In that moment I really just wanted to call the whole thing off and forget about this selling our house business. But on Monday the papers were signed and we handed off the keys to a family with two boys who will hopefully make many more happy memories there.
Just as the morning brought a fresh perspective to Ella, a few days of distance (and some sleep) has helped my own emotions to subside. I do know that this was the right decision for us and that it was time to move on. And I'm looking forward to finally moving into our new house.
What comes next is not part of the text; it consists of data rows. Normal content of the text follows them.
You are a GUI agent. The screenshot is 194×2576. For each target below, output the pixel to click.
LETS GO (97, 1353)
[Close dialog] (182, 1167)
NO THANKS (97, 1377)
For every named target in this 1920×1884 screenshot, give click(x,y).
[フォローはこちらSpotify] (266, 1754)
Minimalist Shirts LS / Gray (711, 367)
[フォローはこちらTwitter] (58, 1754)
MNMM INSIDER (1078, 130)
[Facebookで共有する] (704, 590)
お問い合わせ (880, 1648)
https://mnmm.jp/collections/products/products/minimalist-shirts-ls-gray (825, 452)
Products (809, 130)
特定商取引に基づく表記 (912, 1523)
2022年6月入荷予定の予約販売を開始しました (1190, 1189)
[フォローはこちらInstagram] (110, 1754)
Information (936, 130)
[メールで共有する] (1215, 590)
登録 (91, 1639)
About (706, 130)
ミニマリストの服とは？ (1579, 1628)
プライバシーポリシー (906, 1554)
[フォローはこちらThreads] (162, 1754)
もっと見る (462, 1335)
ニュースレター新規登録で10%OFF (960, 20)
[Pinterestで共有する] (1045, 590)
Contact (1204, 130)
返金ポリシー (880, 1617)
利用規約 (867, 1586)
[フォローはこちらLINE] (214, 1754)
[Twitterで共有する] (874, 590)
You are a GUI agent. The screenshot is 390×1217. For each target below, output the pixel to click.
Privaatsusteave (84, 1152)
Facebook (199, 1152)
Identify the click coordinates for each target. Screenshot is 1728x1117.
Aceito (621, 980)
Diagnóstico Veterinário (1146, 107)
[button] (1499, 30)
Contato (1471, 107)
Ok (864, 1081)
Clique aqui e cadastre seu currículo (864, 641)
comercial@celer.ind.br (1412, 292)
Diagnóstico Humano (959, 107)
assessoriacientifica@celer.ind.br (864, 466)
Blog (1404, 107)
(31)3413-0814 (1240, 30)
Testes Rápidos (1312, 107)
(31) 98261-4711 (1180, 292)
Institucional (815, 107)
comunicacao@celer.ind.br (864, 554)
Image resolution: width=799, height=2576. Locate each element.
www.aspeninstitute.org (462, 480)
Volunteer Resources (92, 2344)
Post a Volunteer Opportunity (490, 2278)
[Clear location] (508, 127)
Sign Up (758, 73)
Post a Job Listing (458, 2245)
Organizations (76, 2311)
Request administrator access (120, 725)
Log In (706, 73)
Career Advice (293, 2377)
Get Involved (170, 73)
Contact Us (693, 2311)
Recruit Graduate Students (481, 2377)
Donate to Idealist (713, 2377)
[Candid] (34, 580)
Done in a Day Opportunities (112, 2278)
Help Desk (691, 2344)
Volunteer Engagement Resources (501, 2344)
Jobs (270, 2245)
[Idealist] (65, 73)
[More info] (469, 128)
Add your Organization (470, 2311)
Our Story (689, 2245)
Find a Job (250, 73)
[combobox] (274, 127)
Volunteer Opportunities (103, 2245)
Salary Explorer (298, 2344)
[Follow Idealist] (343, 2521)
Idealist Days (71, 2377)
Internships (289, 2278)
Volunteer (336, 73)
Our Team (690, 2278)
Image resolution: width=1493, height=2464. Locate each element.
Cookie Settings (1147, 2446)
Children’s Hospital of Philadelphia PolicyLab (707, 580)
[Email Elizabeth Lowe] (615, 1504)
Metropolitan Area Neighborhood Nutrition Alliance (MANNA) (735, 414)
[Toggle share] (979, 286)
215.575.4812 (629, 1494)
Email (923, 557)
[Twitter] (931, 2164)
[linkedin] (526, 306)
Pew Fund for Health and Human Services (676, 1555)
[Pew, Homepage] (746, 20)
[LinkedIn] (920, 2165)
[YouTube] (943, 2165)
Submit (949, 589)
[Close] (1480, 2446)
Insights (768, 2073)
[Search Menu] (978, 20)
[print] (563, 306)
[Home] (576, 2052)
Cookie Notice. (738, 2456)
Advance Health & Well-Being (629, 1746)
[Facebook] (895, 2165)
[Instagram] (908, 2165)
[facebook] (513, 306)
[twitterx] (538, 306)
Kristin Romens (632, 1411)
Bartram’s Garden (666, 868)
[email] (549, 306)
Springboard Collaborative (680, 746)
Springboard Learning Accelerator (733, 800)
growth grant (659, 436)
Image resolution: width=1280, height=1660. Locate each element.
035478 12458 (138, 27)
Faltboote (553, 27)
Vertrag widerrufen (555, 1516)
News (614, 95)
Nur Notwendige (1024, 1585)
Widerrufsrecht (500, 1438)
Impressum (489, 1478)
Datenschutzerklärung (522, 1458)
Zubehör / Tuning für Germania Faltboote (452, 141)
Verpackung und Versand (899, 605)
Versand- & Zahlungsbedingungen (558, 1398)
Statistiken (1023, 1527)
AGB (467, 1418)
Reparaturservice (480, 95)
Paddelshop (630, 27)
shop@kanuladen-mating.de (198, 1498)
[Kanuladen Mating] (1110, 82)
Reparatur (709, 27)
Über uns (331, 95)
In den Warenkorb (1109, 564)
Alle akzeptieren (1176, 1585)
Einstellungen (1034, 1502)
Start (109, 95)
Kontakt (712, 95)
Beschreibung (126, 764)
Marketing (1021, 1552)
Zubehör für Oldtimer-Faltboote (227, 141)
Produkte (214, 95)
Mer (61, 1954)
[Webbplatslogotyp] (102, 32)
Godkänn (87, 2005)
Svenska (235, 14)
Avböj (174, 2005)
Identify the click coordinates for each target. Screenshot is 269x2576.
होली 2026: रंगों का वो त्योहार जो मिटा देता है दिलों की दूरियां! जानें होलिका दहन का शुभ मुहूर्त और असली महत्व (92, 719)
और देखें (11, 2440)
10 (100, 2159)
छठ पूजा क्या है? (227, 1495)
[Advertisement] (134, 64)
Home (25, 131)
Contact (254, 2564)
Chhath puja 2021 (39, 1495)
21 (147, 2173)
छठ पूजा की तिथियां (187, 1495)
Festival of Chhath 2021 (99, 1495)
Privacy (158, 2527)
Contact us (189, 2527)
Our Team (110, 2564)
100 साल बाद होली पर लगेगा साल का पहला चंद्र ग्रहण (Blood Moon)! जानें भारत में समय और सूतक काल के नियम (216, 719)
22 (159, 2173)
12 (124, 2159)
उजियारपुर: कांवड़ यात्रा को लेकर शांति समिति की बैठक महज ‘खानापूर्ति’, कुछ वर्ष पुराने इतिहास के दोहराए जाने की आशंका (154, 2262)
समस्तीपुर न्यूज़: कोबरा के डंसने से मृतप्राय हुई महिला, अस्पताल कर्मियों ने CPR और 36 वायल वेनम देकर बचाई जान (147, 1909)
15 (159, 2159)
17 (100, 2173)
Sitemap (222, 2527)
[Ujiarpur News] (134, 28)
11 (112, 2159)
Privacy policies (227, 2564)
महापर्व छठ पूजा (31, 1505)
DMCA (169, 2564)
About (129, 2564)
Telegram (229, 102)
We have settled into life in our rental house. None of us can quite bring ourselves to call it home; even Lucy calls it simply "the rental." I have to drive by our old house at least once a day on my way to drop off Claire at school, and my heart drops a little bit each time we pass by. The good news is that Lucy is thrilled to be sharing a room with Claire. That first night she was so excited she screamed and started hugging all the furniture in the room. Claire seems content with both living arrangements. "I just want to share a room with all my sisters," she tells me.
The other night however, things in Claire and Lucy's new shared room got a little too rowdy, so I pulled Claire out and told her to go into Ella's room until Lucy fell asleep. A few minutes later I peeked in and saw Ella reading a book to Claire, the two of them snuggled up together on Ella's bed, and for a moment all was right with the world again.
There may be a lot of change afoot in our lives right now, but at least I can count on some things remain the same.